Quibi, the short-form entertainment streaming service, is considering its options as it continues to miss subscriber targets. Now, The Wall Street Journal is reporting that the service, founded by DreamWorks vet Jeffrey Katzenberg and run by former HP exec Meg Whitman, is considering selling the venture. Other tactics to save the company from financial ruin are also on the table.
Beyond selling the company, Qiubi execs are considering raising more money to stabilize it or going public. For the latter they’d go through a merger with a special-purpose acquisition company (SPAC). According to the Journal story, the SPAC would essentially be “a blank-check company that helps fund deals.” Regardless of the path it chooses, this is not what the enthusiastic backers were hoping for. And the fact that Quibi is exploring such options is evidence of strain within the company.
The service, which launched in April, provides 5 to 10 minute original content, viewable only through a mobile phone. Initially billed as a perfect source of entertainment for people on-the-go, the service debuted instead amid coronavirus lockdowns.

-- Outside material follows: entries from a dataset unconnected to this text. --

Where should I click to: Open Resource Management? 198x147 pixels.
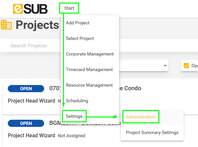89,85
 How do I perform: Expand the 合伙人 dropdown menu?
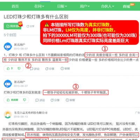107,6
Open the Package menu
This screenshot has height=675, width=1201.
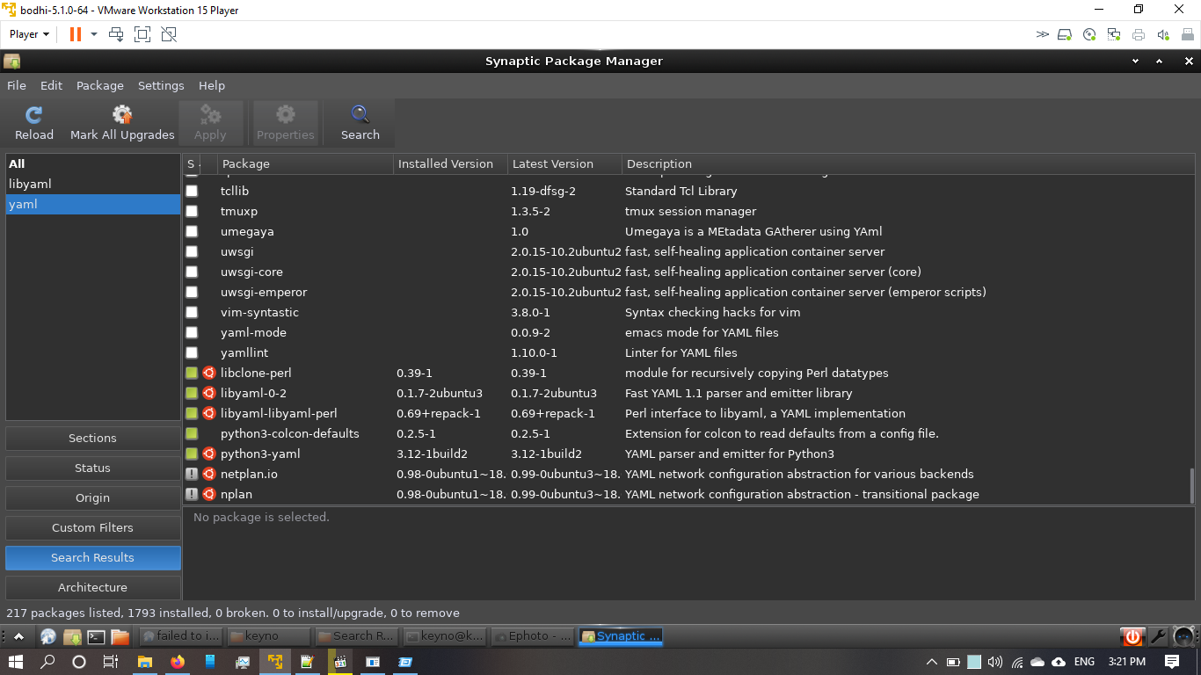click(99, 85)
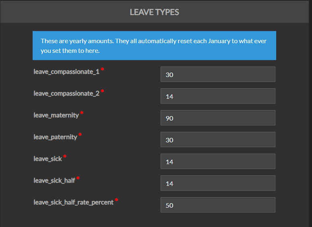Click the leave_compassionate_2 label text

(66, 94)
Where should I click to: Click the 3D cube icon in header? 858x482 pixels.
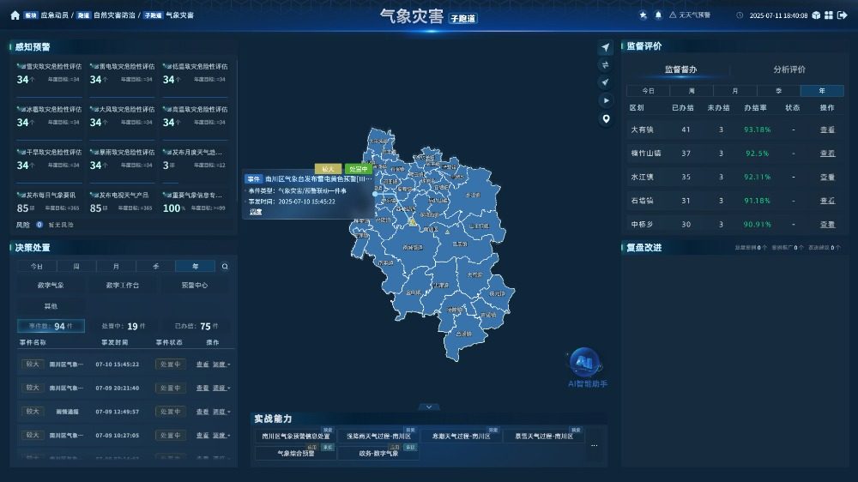pyautogui.click(x=816, y=15)
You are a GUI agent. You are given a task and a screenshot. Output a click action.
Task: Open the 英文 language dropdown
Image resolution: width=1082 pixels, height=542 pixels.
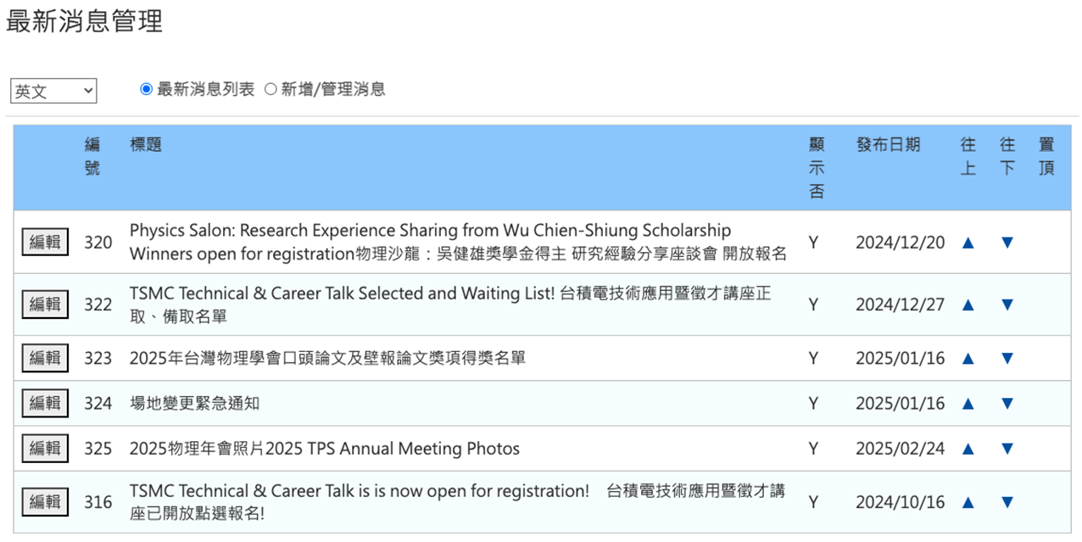[53, 91]
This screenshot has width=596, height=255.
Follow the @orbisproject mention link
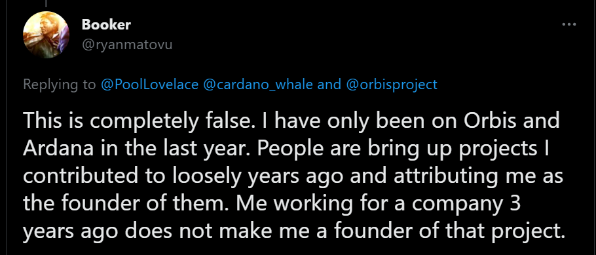click(392, 85)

People weren’t going any where. While cloistered in their homes, with no shortage of streaming entertainment options, Quibi just didn’t gain the traction it had hoped for. And although Quibi requires a paid subscription after a free trial period (much like competitors Netflix and Hulu), its content is more similar in length to services like YouTube and TikTok. Both are free.
As a result, the company is now set to miss its initial paid subscriber target by a “large margin,” according to the Journal’s sources. Additionally, Quibi is facing a patent lawsuit backed by a wealthy adversary. And finally, it continues to deal with disappointed advertisers, who are unhappy with lower-than-projected viewership.
Not the End
Still, Quibi leadership sees light at the end of the tunnel. In a statement, the company said that Katzenberg and Whitman “are committed to continuing to build the business in the way that gives the greatest experience for customers, greatest value for shareholders and greatest opportunity for employees.” And there is no guarantee that Quibi will pursue any of the options listed above.
On the bright side, despite Quibi’s difficulty in building a subscriber base, the quality of its content has received high praise. Just this weekend, the Quibi original series #FreeRayshawn won two Emmy Awards. Co-stars Laurence Fishburne and Jasmine Cephas Jones each won an Emmy for their performances. Perhaps a little good press will give flight to the fledgling service.